# AquaRay LED Question



## mark426 (Nov 9, 2005)

After a cross country move that required I leave my prized coral collection in the hands of my fellow reefers. I've decided to return to my roots and go with a small med to high tech planted tank. The tank I have chosen is a 20w x18d x18h cube. Now I begin my favorite part ...... assembling all the equipment. Looking at several of the lighting options I am thinking of GLA's AquaRay GroBeam 1000 ND LED. Does anyone here have experience with this unit or a better alternative?
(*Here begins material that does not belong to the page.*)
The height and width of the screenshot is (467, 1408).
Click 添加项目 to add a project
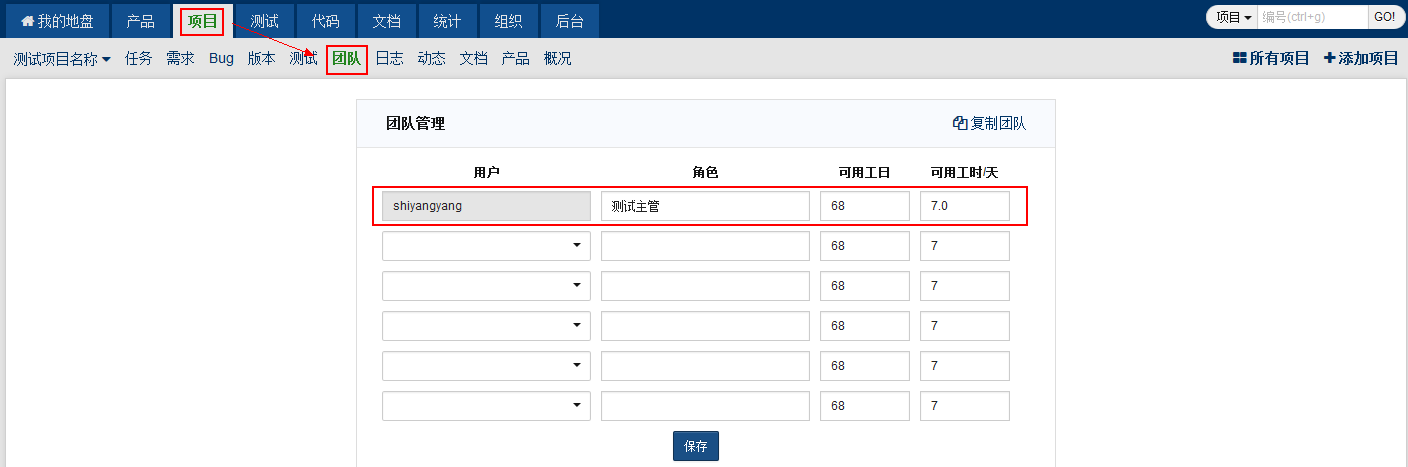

Also, your opinions on the suitability of this light for a 30G Cube is valued, my last planted tank was back in the day when T12 or MH was the only option.

Thanks in advance,
Mark


----------



## doubleott05 (Jul 20, 2005)

make your own


----------



## gilogo (Feb 9, 2012)

Hi Mark, I just installed 4 TMC Aquarays grobeams 1000 ND with the 8 channel controller to replace 320 watts of T5s, that cut my electric usage in half, the ligh is really nice and I like the shimmering effect, I guess it will take a few days for my plants to adjust to this light, with T5s I see lots of pearling into 4 hours in to the light cycle, will see with these how the plants react and I will let you know.
I would like to tell you that I own a heavily planted 700 liter tank (I believe 180 US gallons) one thing I notice immediately after the lights went on at 100 % power is that I can see shadows in the botton of the tank, if you see the ADA book from Takashi Amano's company on the lightning section he says that only MH can create this natural effect but I believe these LED can also do it.
Another functions that I liked were the "storm" sunrise, sunset and moonlight cycles.
Please forgive my poor English and let me know if there is something else you would like to know.


----------



## mark426 (Nov 9, 2005)

Thanks for the replies. Plan to order the lights this week.

Thanks again,
Mark


----------